Ford Motor Co. v. Boomer

285 Va. 141, 736 S.E.2d 724 (2013)

 

RULE:

The proximate cause of an event is that act or omission which, in natural and continuous sequence, unbroken by an efficient intervening cause, produces that event, and without which that event would not have occurred.

FACTS:

Walter Boomer (plaintiff) sued Ford Motor Company (Ford) and Bendix Corporation (Bendix) (defendants) on behalf of his father-in-law, James Lokey. For many years Lokey, a Virginia State Trooper, performed mechanics using compressed air to blow out brake dust for him to perform visual inspection of vehicle brakes. The dust inhaled by him contained asbestos, which eventually exposed him to a diagnosis of mesothelioma. Prior to working as a state trooper, Lokey also was a pipefitter in a naval shipyard, where asbestos-containing products also were likely present.
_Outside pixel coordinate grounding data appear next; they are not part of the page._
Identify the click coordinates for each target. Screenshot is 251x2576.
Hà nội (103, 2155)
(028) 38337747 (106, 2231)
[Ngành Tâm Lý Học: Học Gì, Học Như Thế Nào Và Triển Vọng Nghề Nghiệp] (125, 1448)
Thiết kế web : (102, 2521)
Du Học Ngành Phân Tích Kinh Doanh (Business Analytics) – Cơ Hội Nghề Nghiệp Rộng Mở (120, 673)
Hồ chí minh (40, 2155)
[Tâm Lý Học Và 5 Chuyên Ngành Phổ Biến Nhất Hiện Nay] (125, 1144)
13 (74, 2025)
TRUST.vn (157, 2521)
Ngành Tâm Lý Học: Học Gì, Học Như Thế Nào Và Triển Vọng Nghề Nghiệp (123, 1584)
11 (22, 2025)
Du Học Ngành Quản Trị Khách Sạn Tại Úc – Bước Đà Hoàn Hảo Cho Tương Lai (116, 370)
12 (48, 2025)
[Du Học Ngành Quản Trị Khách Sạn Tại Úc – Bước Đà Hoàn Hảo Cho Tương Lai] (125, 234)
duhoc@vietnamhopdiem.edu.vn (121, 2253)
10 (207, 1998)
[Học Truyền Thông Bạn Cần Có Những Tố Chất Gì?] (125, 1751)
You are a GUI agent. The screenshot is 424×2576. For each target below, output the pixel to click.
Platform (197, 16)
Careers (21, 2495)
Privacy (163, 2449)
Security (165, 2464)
At trial, Boomer’s medical experts testified that the asbestos-containing brakes manufactured by Bendix, which were installed in vehicles manufactured by Ford, were a substantial, contributing factor to Lokey’s mesothelioma. At the close of evidence, the trial judge instructed the jury on proximate cause and asked them to determine whether the negligence was a “substantial contributing factor” to Lokey’s condition. The trial court overruled the defendants’ objections to the use of the instruction. The jury held for Boomer and awarded damages; hence, this appeal by the defendants.

ISSUE:

Did the trial court err in neglecting the objections to the jury?

ANSWER:

Yes

CONCLUSION:

The Court held that the trial court erred in not upholding the manufacturer's objections to the instructions to the jury in which the trial court told the jury to determine whether the manufacturer's negligence was a "substantial contributing factor" to the officer's mesothelioma. In concurring causation cases, the cause-in-fact element of proximate cause uses the following standard: exposure to the defendant's product alone must have been sufficient to have caused the harm. The use of the multiple-sufficient-causes approach is still proper whether the concurring causes are all tortious, or whether some are innocent.